The president's close relatives, who control Yemen's most lucrative sources of revenue and state assets, are pressuring him not to give up power, this source added.
Several diplomats and officials with knowledge of the president's negotiations and policies spoke only on condition they were not identified. Some declined to be quoted in any way.
Every time negotiators have thought they had sealed a deal and that Saleh was finally about to sign his own exit from office, he has sidestepped his departure by imposing additional conditions. This has gone on for over two months.
In that time, negotiators shuttled back and forth to tailor details to meet Saleh's requests -- from the very title of the agreement, to who would sign it first, from providing for immunity from prosecution for him and his family to accepting his veto on having certain opposition figures as signatories.
When the intermediaries, including U.S., British and Gulf diplomats, concluded two weeks ago that every eventuality had been covered except the actual signing, Saleh surprised them by demanding yet another condition -- a public signing ceremony at the presidential palace, to be attended by the opposition.
The opposition refused. "This was not part of the agreed process," the senior Western diplomat said. "The fact is that Saleh has agreed to the process and reneged on it."

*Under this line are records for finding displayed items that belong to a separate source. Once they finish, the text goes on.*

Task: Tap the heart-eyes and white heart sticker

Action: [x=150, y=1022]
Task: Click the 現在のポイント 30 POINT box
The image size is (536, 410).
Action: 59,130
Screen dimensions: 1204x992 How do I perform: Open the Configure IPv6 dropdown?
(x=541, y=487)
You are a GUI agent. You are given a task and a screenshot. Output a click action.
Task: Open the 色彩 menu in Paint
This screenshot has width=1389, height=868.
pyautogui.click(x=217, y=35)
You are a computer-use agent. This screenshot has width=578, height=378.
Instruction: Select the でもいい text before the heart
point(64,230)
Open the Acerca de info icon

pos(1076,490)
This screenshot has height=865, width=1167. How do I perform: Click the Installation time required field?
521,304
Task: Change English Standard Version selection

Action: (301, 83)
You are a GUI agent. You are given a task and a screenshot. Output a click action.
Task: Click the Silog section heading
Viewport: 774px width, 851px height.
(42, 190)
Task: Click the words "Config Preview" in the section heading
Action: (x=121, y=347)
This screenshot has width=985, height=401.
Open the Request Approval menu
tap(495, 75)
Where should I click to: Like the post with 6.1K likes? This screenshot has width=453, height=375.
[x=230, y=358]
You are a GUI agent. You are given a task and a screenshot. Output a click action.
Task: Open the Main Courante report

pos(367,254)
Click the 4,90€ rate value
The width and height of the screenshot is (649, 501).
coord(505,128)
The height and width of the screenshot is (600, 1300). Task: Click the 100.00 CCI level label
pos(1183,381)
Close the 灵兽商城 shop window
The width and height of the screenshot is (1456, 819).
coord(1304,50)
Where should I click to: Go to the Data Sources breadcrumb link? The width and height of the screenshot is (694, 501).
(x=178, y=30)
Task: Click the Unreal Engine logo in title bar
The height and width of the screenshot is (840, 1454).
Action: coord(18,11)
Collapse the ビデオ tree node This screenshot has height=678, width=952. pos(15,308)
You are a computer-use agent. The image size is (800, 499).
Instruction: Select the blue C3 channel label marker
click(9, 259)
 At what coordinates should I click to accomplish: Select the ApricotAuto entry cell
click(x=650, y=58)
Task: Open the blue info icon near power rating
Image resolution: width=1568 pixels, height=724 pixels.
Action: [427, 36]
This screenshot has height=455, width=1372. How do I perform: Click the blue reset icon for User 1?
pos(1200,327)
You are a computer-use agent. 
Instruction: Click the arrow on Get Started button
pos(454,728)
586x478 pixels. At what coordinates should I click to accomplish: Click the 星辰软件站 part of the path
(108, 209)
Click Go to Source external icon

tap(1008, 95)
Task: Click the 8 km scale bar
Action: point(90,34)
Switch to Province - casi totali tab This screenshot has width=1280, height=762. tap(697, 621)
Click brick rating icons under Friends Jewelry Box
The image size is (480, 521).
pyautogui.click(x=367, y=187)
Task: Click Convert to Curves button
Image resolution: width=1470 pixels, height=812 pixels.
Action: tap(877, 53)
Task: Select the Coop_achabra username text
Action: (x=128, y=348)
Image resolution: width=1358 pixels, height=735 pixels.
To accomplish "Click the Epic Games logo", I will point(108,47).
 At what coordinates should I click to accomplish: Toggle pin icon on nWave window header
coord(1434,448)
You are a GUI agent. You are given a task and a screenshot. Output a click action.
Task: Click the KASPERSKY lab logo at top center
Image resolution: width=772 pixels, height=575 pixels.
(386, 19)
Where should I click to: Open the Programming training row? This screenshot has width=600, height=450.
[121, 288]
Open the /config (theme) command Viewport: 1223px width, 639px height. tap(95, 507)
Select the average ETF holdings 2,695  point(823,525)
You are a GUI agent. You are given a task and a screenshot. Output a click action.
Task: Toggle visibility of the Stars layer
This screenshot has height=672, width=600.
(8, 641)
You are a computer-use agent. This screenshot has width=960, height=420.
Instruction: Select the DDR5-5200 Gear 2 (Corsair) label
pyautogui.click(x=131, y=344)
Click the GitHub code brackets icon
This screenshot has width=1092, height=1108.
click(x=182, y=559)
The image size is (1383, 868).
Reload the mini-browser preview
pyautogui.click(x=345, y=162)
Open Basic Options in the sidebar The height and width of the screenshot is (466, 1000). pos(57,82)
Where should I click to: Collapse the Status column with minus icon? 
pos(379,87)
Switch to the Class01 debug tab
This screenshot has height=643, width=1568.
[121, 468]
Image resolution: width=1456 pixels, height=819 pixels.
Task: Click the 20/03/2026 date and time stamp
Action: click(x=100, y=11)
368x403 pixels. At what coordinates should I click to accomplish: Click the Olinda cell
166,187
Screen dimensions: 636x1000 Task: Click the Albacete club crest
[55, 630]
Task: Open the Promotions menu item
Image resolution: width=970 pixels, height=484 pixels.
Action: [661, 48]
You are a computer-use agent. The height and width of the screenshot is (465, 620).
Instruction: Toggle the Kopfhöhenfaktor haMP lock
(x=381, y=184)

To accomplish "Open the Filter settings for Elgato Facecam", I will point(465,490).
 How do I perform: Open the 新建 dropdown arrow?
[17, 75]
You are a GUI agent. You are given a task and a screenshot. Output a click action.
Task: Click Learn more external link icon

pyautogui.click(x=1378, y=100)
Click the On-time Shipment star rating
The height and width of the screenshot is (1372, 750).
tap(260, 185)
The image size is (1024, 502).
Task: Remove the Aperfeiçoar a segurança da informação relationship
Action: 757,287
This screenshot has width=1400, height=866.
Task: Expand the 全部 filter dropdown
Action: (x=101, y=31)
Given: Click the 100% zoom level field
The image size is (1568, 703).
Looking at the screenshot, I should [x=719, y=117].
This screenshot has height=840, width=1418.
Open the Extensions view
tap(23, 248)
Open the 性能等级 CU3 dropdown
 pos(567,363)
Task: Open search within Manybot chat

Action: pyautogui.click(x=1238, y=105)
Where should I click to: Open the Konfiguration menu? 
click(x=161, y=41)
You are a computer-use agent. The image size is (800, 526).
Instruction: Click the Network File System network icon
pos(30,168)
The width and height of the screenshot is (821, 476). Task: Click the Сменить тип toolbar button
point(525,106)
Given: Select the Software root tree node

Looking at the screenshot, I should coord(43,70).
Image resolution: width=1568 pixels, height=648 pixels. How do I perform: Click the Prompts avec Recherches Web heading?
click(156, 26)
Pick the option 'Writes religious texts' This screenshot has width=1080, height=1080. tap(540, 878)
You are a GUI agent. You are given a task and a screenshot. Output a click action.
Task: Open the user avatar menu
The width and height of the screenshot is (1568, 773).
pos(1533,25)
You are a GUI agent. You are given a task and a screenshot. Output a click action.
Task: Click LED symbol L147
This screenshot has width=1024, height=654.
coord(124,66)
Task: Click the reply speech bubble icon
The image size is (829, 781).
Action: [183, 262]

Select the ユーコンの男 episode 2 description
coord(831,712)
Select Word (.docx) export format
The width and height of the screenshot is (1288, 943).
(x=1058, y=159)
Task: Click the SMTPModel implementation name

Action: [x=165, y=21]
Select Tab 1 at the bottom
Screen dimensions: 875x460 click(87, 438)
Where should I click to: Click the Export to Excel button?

Adding insult to injury for the negotiators, gunmen loyal to Saleh surrounded the United Arab Emirates embassy in Sanaa on May 22, the day the signing had been planned. The lead Gulf mediator, the U.S. ambassador and several European envoys were trapped for hours and were finally evacuated by helicopter.
Negotiations are now effectively on hold.
CONFLICTS AND VIOLENCE
Under fierce international criticism for his behaviour in going back on his promise to quit, Saleh immediately moved his forces against the Ahmars, turning a political crisis into violence that has brought civil war closer.
Then his supporters announced on Sunday that Islamist militants had seized control of the southern coastal town of Zinjibar. Though the militants there are not clearly linked to al Qaeda, Saleh has long used his opposition to al Qaeda to secure support from foreign allies fighting the jihadists.
Yet less than the threat of Islamist takeovers in more cities, it is Saleh's widening war with the Ahmar family in the capital, Sanaa, that, close associates say, shows how determined he is to stay in power, even at the price of civil war.
"For us in the international community, we see the demonstrations in Taiz, Sanaa and elsewhere as part of the popular protests," the senior Western diplomat said. "For the Salehs, from the very beginning it has been about the Ahmars, a battle of wills between themselves and the Ahmars."
The fighting, which turned more violent on Tuesday after a two-day ceasefire broke down, is starting to look like civil war. Within a few hours the Ahmar tribe occupied several ministry buildings, including the interior and trade ministries.
"His (Saleh's) position is considerably weaker today than it was a week ago," the senior Western diplomat said. "Positions have hardened against him. Therefore I would say that his ability to hang on is less today than it was weeks ago."
Mediators still want to believe that Saleh will choose to step down quietly by agreeing to what they describe as the "best conceivable deal" an Arab autocrat can get -- it would spare him the fates of: Zine al-Abidine Ben Ali, who had to flee Tunisia; of Hosni Mubarak of Egypt, now facing trial; of Muammar Gaddafi, under NATO bombardment in Libya; and of Bashar al-Assad, whose Syria is under increasingly tough international sanctions.
"He has to take one decision which is to sign the deal," a senior European diplomat said. "No other deal will include immunity. The delay is not in his interest.
"The deal won't be there forever. There will be very severe international reaction if there is further bloodshed, killing of civilians and violence."